Wednesday, June 21, 2006

Covering the object

Editor’s note: If you are just joining us, this post is part of an intermittent series (starts here, most recent installment here), addressed primarily to the self-publishing author, in which I use an old conceit [3a], that of a wooden barrel as a metaphor for a process dependent on many inputs, to describe book publishing, with the volume of water in the barrel representing sales. The notion is that the level of the water is limited by the shortest stave.

It may be true that you cannot judge a book by its cover. That doesn’t stop people from trying, though. A cover that doesn’t work can lead your target reader to pass your book by and pick up the next book on the shelf—a book that is, of course, not nearly so insightful and transformative as your own. In other words, the cover is a wide stave in the barrel and it behooves you to consider it with some care.

You’ve written a book. You’ve had a professional editor’s help in perfecting the text. You’ve either hired a book designer or studied enough about book design and typography to turn out competent pages. And now you need a cover design. Is this something you, an author, should do yourself? Possibly, if you have a strong design sense and your marketing plans do not involve bookstores.

Selling in stores?

If your book is a specialized academic monograph and you already know the twenty people in the world who are going to have to buy it, the cover is not crucial. It should be presentable and should follow the conventions in your field. You can stop reading now. If your book is going to be a required text in a graduate course, similarly, cover design is not so crucial.

If you plan to market your book at the back of the room where you are speaking, your cover needs to be pleasant and attractive, but it doesn’t need to compete against nearby books on the same subject.

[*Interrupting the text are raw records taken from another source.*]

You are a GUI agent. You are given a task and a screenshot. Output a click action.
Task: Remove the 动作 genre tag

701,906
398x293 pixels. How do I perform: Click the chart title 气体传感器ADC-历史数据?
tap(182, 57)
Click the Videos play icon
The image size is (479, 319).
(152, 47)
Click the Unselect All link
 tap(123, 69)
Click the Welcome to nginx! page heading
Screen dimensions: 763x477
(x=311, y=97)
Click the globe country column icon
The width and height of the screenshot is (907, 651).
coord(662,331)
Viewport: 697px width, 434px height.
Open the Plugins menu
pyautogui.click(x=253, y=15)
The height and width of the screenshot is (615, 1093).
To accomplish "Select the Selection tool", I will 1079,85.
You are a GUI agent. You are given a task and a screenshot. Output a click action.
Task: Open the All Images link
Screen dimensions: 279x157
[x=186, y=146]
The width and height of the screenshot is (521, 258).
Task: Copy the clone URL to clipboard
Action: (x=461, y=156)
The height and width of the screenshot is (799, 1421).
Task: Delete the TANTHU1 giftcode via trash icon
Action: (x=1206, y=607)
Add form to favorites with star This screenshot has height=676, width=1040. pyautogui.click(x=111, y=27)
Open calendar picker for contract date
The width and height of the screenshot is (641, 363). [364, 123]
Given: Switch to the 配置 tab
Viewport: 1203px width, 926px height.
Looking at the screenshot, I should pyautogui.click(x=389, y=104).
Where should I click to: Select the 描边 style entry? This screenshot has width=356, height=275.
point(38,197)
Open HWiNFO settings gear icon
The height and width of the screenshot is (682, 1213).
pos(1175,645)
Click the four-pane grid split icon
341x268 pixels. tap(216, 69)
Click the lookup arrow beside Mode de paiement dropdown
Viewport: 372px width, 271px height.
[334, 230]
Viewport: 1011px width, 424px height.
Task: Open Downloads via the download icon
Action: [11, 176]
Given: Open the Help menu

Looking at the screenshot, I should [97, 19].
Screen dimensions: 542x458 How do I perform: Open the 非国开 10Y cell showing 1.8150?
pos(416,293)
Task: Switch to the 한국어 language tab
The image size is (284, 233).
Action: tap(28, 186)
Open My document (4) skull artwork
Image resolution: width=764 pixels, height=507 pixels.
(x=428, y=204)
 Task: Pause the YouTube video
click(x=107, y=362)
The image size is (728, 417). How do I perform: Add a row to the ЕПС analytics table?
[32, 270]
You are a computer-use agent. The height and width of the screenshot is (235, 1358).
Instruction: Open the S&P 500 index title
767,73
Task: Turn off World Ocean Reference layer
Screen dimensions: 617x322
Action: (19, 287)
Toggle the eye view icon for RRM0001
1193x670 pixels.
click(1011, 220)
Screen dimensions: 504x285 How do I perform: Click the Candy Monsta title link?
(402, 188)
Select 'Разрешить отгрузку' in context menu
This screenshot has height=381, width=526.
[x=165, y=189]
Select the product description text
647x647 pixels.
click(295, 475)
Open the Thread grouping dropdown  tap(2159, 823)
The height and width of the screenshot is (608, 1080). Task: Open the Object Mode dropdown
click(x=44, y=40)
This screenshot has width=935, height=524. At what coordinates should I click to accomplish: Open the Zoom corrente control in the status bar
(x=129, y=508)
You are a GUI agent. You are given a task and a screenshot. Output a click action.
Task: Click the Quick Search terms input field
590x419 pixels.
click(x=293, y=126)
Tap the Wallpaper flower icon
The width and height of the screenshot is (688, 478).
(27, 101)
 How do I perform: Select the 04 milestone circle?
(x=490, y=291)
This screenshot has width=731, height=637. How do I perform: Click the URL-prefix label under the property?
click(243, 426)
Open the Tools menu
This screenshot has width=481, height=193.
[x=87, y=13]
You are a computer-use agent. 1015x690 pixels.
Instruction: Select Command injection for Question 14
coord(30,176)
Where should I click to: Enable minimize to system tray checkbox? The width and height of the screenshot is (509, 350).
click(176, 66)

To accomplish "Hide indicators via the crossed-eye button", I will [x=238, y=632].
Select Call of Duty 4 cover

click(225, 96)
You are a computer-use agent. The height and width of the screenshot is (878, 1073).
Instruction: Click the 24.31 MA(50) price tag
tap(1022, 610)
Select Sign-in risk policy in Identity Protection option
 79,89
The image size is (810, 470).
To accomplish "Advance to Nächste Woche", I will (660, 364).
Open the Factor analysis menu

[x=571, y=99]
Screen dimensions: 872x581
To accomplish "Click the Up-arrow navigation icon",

In the above cases, you may indeed be able to design a workable cover. Doing so requires that you have and learn how to use appropriate graphics software, and you need to be able to follow the printer’s specifications meticulously. But you do not need a wealth of experience in the book business.

However, if you plan to market your book through bookstores, supermarkets, gift shops, discount stores, or other competitive venues, selecting the wrong designer for your cover (that would be you, in most cases), can drastically reduce your chance of success.

To give you an idea, the publisher of a mass market paperback (the sort of novel you might pick up at a supermarket) might spend five thousand dollars for the painting used to illustrate the cover, another couple of thousand for the cover designer to put together an integrated cover design, and thousands more to have the covers printed with embossed metallic type for the title.

You don’t have that kind of budget. What should you expect to pay to have an eye-catching cover that will draw bookstore or gift shop browsers to pick up your book in the first place? If your cover is going to have an illustration, you will have to commission an artist to create it or you will have to purchase rights to a stock photograph. The range here may be anywhere from a few hundred to over a thousand dollars, depending on the illustration. In addition, you have to pay an experienced cover designer, either to come up with the cover concept from scratch and execute it or to adapt the concept and sketch you’ve come up with. This service can cost from several hundred to a couple of thousand dollars. But at this stage, price is not as important a consideration as the designer’s experience with books in the same genre as yours.

Any designer should be glad to hear your ideas for a cover. But don’t be surprised if the designer explains why your ideas won’t serve your needs as well as you think they will. You need to find someone you can trust and whose prior work you like. After that, the designer should take the lead role in putting together your cover.